How To Save Money on Almost Anything!

Summary: Knowing how to save money on all your purchases will help you buy the important things, such as financial freedom. (Tweet This!)

Last week, I wrote about Spending Less Than You Earn, and how there are two components to that... spending less money and making more money. I'd like to dive in a little deeper into the area of saving money today.

When I think about how to save money, I look at my spending in five areas: big one-time purchases, small daily purchases, recurring monthly expenses, and the medium cost splurges, and outings. Today, I'd like to touch on how these five categories impact your overall financial picture.

Save Money on Big One-Time Purchases

Save Money buying a House

Save Money buying a House

It's hard to downplay how much shelter costs. Even if you are renting and not buying, your home is likely to represent a large chunk of your spending. There are a lot of ways to save money on housing. That article gives a few tips such as living in an area with a cheaper cost of living and choosing a smaller home.

For most people, the other big purchase aside from a home is a car. It isn't unusual for a car payment to be up to ten percent of a person's take home salary. A couple of ways to reduce that is to buy a cheaper, used, brand that has already depreciated in value. A three year old Hyundai is going be a lot cheaper than a new BMW. Don't expect the used Hyundai to compete with a new BMW, instead try to focus on how much financial freedom you'll be earning.

Cars and homes typically add up to 40% of the average person's income. Those two purchasing decisions will make a huge impact on your financial freedom.

Here's one final tip to save money on these big purchases: have good credit. Few people buy cars and houses without taking out a loan. When you get a loan, you want to pay as little as interest as possible. The best way to do ensure that is having good credit. A person with bad credit pays a lot more for the exact same purchase... and that earns them a nomination for the Be Worse Now Hall of Shame.

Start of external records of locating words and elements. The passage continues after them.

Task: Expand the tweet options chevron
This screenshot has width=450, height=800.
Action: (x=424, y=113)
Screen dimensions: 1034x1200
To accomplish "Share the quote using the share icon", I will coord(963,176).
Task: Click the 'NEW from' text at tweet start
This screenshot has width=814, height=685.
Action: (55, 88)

Save Money on Small Daily Purchases

David Bach's The Automatic Millionaire famously coined the term, Latte Factor, by examining how people can get rich just by reducing or eliminating small daily expenses. Of course the key example of a small daily purchase is... wait for it... the morning latte. It may not seem like much, but $3 a day adds up over time. If you make your own coffee at home and bring your lunch to work that can be a savings of $10 a day or around $3500 a year. Investing $3500 a year goes a long way towards any financial freedom goal. With the power of compound interest it may be enough to fund a retirement.

Save Money on Recurring Monthly Expenses

Much like the small daily purchases, these add up over time. Some monthly expenses like utilities are pretty hard to escape - although you can certainly do a lot to lower those costs. I like to call these necessary expenses. Others like to call them their monthly nut. These are things that you really need to have every month such as: housing, transportation, utilities, food, insurance.

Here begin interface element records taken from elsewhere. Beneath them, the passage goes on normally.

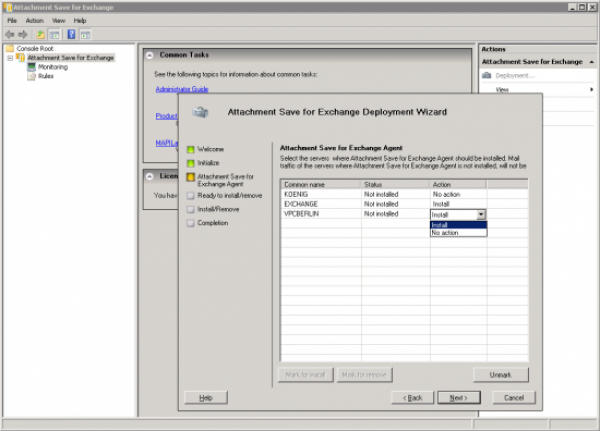Click the Deployment action icon
The width and height of the screenshot is (600, 431).
pos(488,75)
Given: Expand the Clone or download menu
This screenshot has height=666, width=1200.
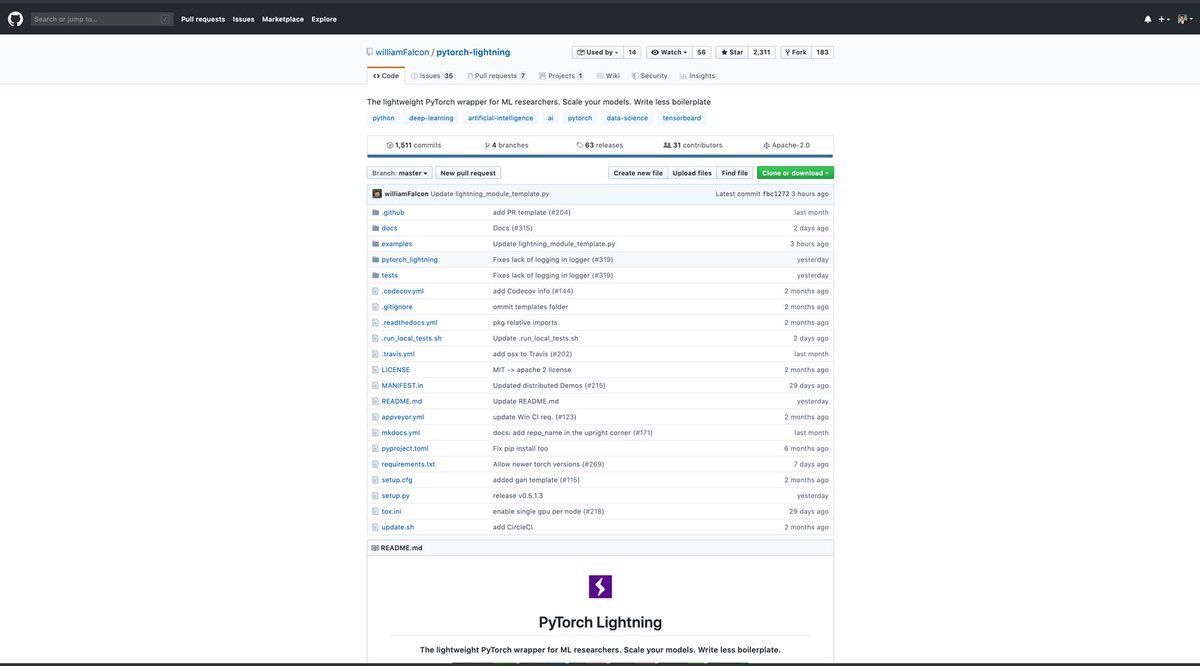Looking at the screenshot, I should (795, 173).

There are also the unnecessary monthly expenses like cable television, Netflix, or a wine club can add up over time. I'm not going to ask you to give up your entertainment, but reducing and eliminating these costs will fast track you to financial freedom. (You noticed the trend to financial freedom, right?).

Somewhere in the middle of the necessary and the unnecessary sits the Internet connection. I require it for my business, so it is necessary just like transportation to a job, but I also get a lot of entertainment from it. That's why it is one of the last things that I'd look to eliminate.

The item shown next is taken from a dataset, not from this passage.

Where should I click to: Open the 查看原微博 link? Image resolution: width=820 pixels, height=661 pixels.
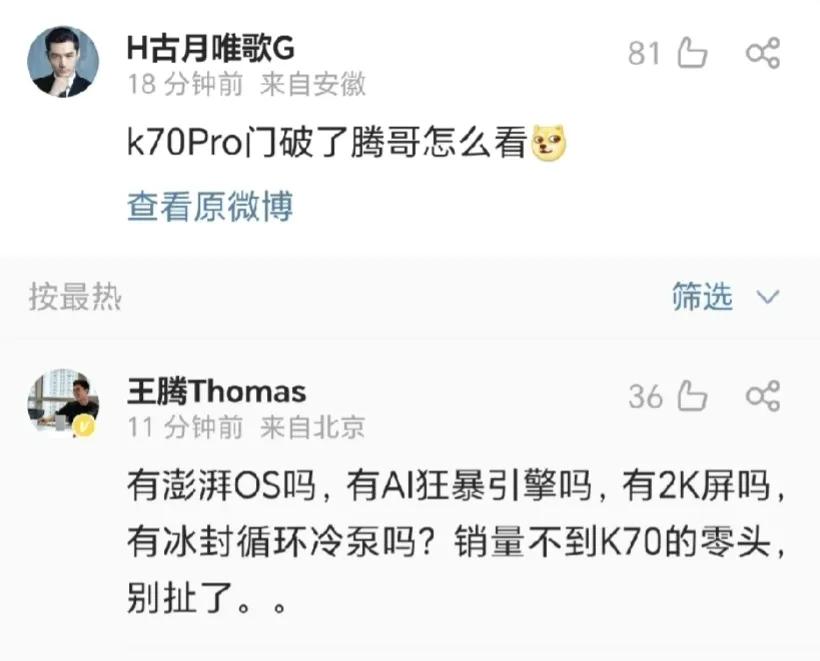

Save Money on Medium Cost Splurges

This is where I group the "everything else" that I spend money on. I, like many people, really enjoy technology gadgets. So this means that I have to have the latest smartphone every year or so. In addition, there are costs for video game systems, new laptops, tablet computers, etc. This isn't to say that you should avoid all these things - I think you simply need to be consciously aware of these expenses. A few hundred dollars here and there really crowd that credit card statement. I've started to look for cheaper ways to get gadgets such as buying a used previous generation version on Craigslist.

Save Money on Outings and Entertainment

The last area that seems to eat up money is what I like to call the "outings" category. Some example "outings" include going to a restaurant, going to a concert, or going to a bar with friends. A few outings per month can add up to a couple hundred dollars very quickly. These tips for saving money at restaurants may save you a thousand dollars a year.

It's all a game of balance. I'm not suggesting that you avoid buying your dream home, a nice car, or a tablet computer. I'm not trying to ruin all your fun. I enjoy concerts, sporting events, and the theater (well let's not stretch it) as much as anyone. I'm asking that you be conscious of your spending and think about what your goals are with money. For me, having a safety net that allows me to go a year without working and building towards an extremely early retirement are top priorities.